Multiplication does not start.

With
"
const int m=11;
const int n=11;
const int k=11;
const int l=11;
"
I get right answer, but I want not only to multiply square matrices (and it does not work for all nubmers).

Here is code: http://pastebin.com/Jz3gubV1. I can’t paste it in this message (can’t create topic)

Sorry, now I do not use the “code” tag, because it works badly (maybe only in my firefox 16?)

Keep in mind that the storage convention use by CUBLAS for two-dimensional matrices is column-major ordering (the elements of a column occupy consecutive storage locations). This is the ordering used by Fortran and Matlab, for example. C and C++ use row-major ordering. Consequently, the “leading dimension” arguments (LDA, LDB, LDC) passed to *GEMM would be equal to the number of rows in each matrix for your examples.

We are aware of issues with the “code” tag in the new forums, sorry for the problems with that. I have raised the issue internally before, will do so again. What issues did you see specifically? The one I have encountered is that line-extension backslashes in multiline macros get eliminated. Also, one cannot simply cut & paste from a “code” section because the line numbers have been added.

Sorry, I did not understand exactly.
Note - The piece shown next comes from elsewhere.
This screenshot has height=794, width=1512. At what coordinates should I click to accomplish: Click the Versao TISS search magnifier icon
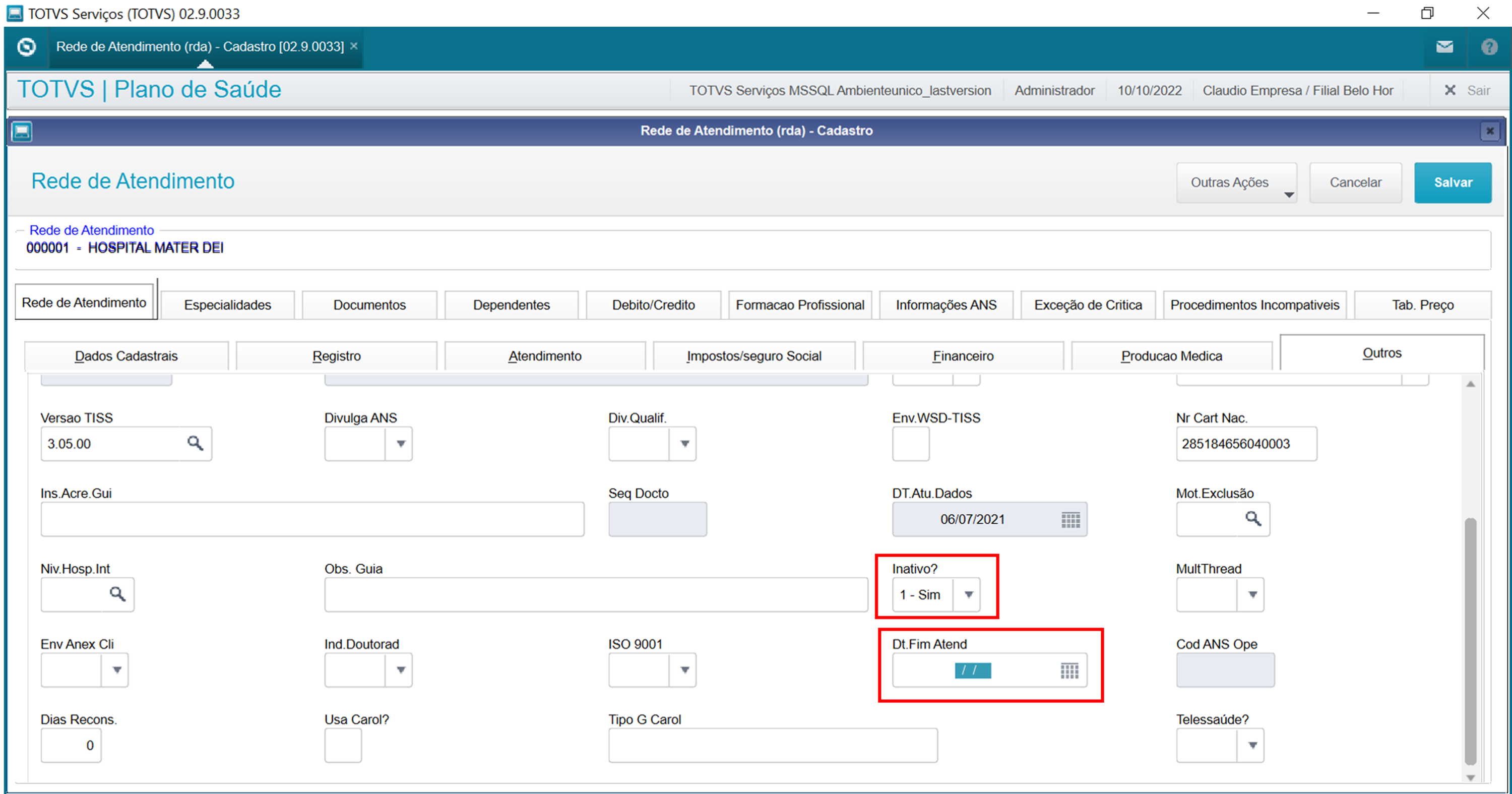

I read, that there is column-major ordering ( here http://docs.nvidia.com/cuda/cublas/index.html#topic_7_2 ). And it says, that lda is number of the rows in matrix.I thought that we have in mind is column-major ordering matrix, and so, I have matrices A(m x n) and B(n x k). When I put it in cublasSgemm, i must think, that I multiply B(k x n) and A (n, m) (i must change the order). So, we have

cublasSgemm(handle,
			CUBLAS_OP_N, CUBLAS_OP_N,
			k, n, m,
			scal,      // alpha (1)
			dev_B, k,  // ?
			dev_A, n,  // ?
			(scal+1),  // beta (0)
			dev_C, k); // ?

and so, we have C(k x m), matrices are column-oriented. When we get it, it is C(m x k).

When I tried to apply 4 code tags, I get one messages in every tag. And I could not place program code (because topic not created). May be there is character limit?

The storage layout conventions do not change the mathematical dimensions of the matrix. In this case (A and B are not transposed):

GEMM(TRANSA,TRANSB,M,N,K,ALPHA,A,LDA,B,LDB,BETA,C,LDC)

A(m x k) --> LDA is m
B(k x n) --> LDA is k
C(m x n) --> LDA is m

Sorry, I can’t understand it. For example,
m=2, n=3, k=2;
A={1,2,3,4,5,6};
B={7,8,9,1,2,3,};
For row-oriented we have
1 2 3
4 5 6

and

7 8
9 1
2 3

But for column-oriented we have
1 3 5
2 4 6

and

7 1
8 2
9 3

There is such code in SDK sample (matrixMul.cu)

//some NVIDIA's code

//note cublas is column primary!
            //need to transpose the order
            cublasSgemm(handle, CUBLAS_OP_N, CUBLAS_OP_N, uiWB, uiHA, uiWA, &alpha, d_B, uiWB, d_A, uiWA, &beta, d_C, uiWA);

//some NVIDIA's code

 //Performs warmup operation using matrixMul CUDA kernel
		if (block_size == 16) {
            matrixMul>(d_C, d_A, d_B, uiWA, uiWB);

//some NVIDIA's code

So, we know, that (A x B)t (transposed) = (B)t x (A)t, and we know, that reading row-oriented matrices in column-oriented way is just matrix transposition. So, my code looks correct. Please, correct me if i’m wrong.

Looks like parser cuts some code. I mean
matrixMul<16><<< grid, threads >>>(d_C, d_A, d_B, uiWA, uiWB);

I’m so sorry. I had to read the instructions carefully. Here is code:

//memory allocation and so on
...
//first multiplication
 stat = cublasSgemm(handle,
			CUBLAS_OP_N, CUBLAS_OP_N,
			k, m, n,
			scal,      // alpha (1)
			dev_B, k,  // ?
			dev_A, n,  // ?
			(scal+1),  // beta (0)
			dev_C, k); // ?
...
 //The second multiplication 
     stat = cublasSgemm(handle,
			CUBLAS_OP_N, CUBLAS_OP_N,
			l, m, k,
     			scal,      // alpha (1)
			dev_D, l,  // ?
			dev_C, k,  // ?
			(scal+1),  // beta (0)
			dev_E, l); // ?

...

I try it for
"
const int m=110;
const int n=39;
const int k=112;
const int l=132
"
and some other parameters, and it works. The computations with large matrices have errors (CPU and GPU results differ), but it works! Thank you!